How to Hire an AI Agent Developer (and Vet One)
Hire an AI agent developer who owns planning, tools, memory, evals, and guardrails, not someone who demos a flashy agent that dies in production.
Hire an AI agent developer who owns planning, tools, memory, evals, and guardrails, not someone who demos a flashy agent that dies in production.
To hire an AI agent developer, you have three honest paths: a vetted agency or studio that staffs the role for you, a specialist contractor sourced through a technical network, or a full-time hire you screen yourself. Whichever you pick, the single thing to screen for is the same: can this person take an agent from a demo that works once to a system that works on the thousandth messy input. That gap is where most agent projects die, and most of the market does not screen for it.
I have spent the last two years shipping production AI systems and, before that, sat in the CTO and COO seats where the broken systems landed on my desk. I have also been on the other side, staffing agent engineers at Devlyn for companies that came to us after a flashy proof-of-concept fell over in week one. Whether the job posting on your desk says hire an AI agent engineer, hire an agentic AI developer, or something else entirely, the role and the way you vet it are the same. This is the screening framework I use from both seats, written for the person who has to make the hire and live with it.
- Key takeaway: An AI agent developer owns a system, not a prompt. Planning, tool contracts, memory, evals, and guardrails are the job, not nice-to-haves.
- Screen for the demo-to-production gap. Anyone can wire a tool-calling loop that works in a demo. The skill is keeping it correct, safe, and debuggable on real, malformed, adversarial input.
- Vet with a work sample, not a portfolio. Ask how they bound blast radius, what they log, and how they know an agent regressed. Strong answers are specific; weak ones are about model choice.
- Match the sourcing model to the risk.

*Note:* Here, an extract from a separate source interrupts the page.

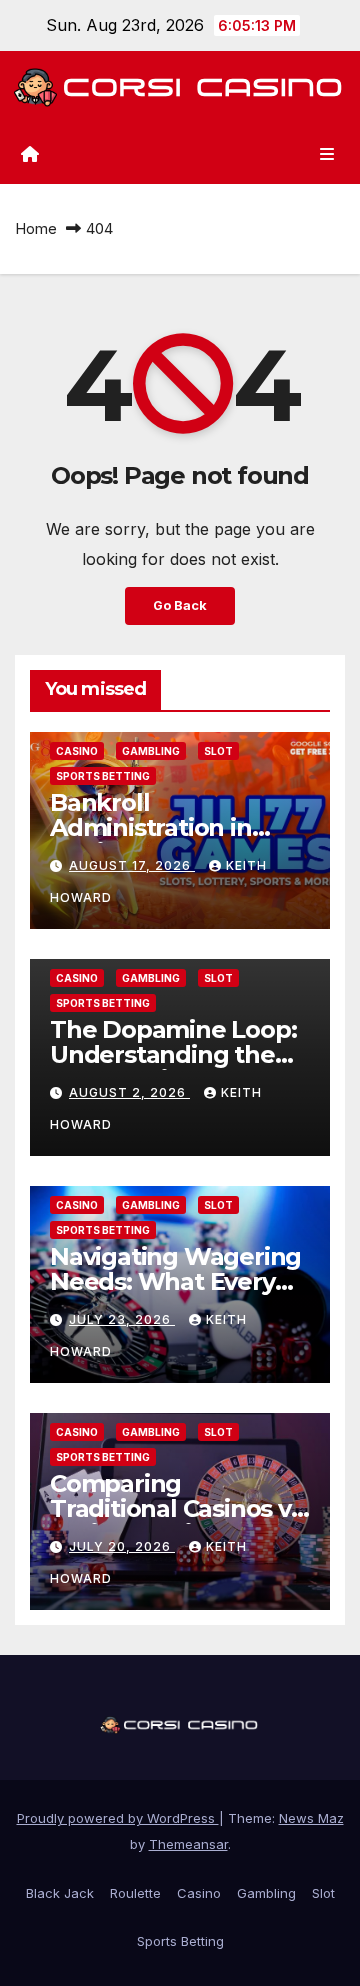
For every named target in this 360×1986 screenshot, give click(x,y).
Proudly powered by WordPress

A bounded pilot suits an agency or contractor; a long-lived core workflow eventually wants ownership in-house or a dedicated pod.

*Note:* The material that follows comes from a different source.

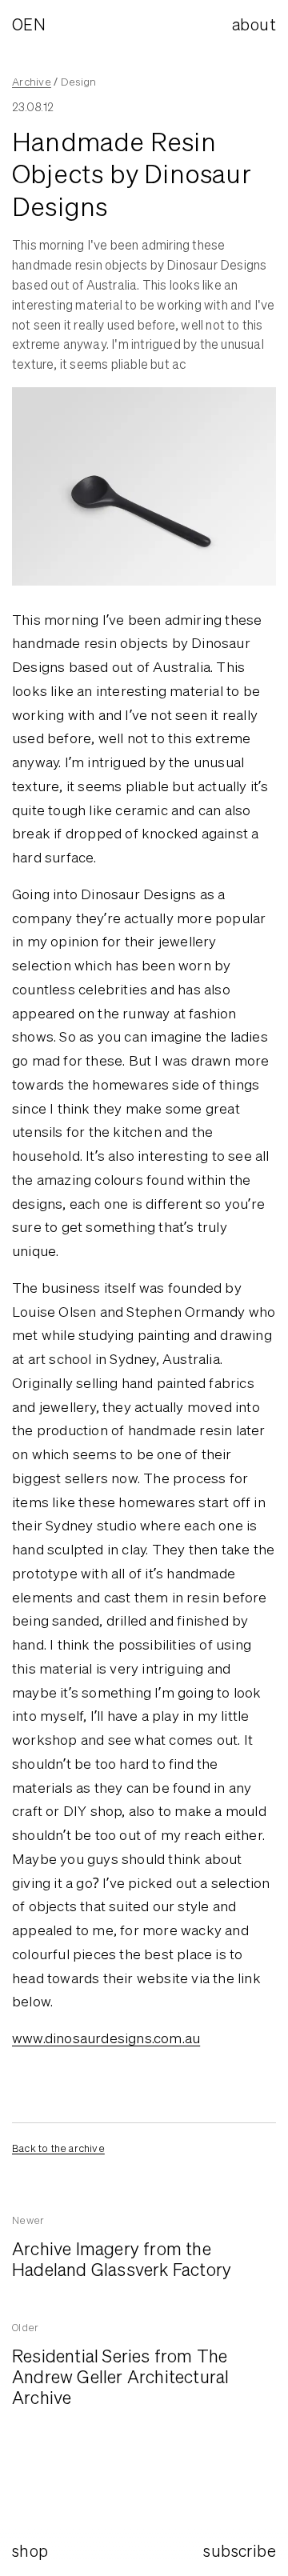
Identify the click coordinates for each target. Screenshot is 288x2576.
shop (30, 2551)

- You may not need one yet. If your task is a single LLM call with a known output, you need a good engineer, not an agent specialist.
What an AI agent developer actually owns
The title gets used loosely, so let me be precise about what the role covers when it is done well. An AI agent developer builds systems where a language model is given a goal, a set of tools, and the ability to decide its own next action in a loop. That autonomy is the whole point, and it is also the whole risk. The job is not writing clever prompts. It is engineering the scaffolding that makes an autonomous loop trustworthy enough to put in front of real work.
In practice, a strong AI agent developer owns five things. They own planning and task decomposition: turning a vague goal into a sequence of bounded sub-tasks the model can actually execute and you can actually verify. They own tool contracts: the function definitions, schemas, and permissions that let the agent act on the world, scoped to least privilege. They own memory: deciding what the agent remembers across steps and sessions, and where that state lives. They own evaluation: the test harness that tells you whether a change made the agent better or quietly worse. And they own guardrails: the approval gates, blast-radius limits, and recovery paths for when the agent does something surprising, because it will.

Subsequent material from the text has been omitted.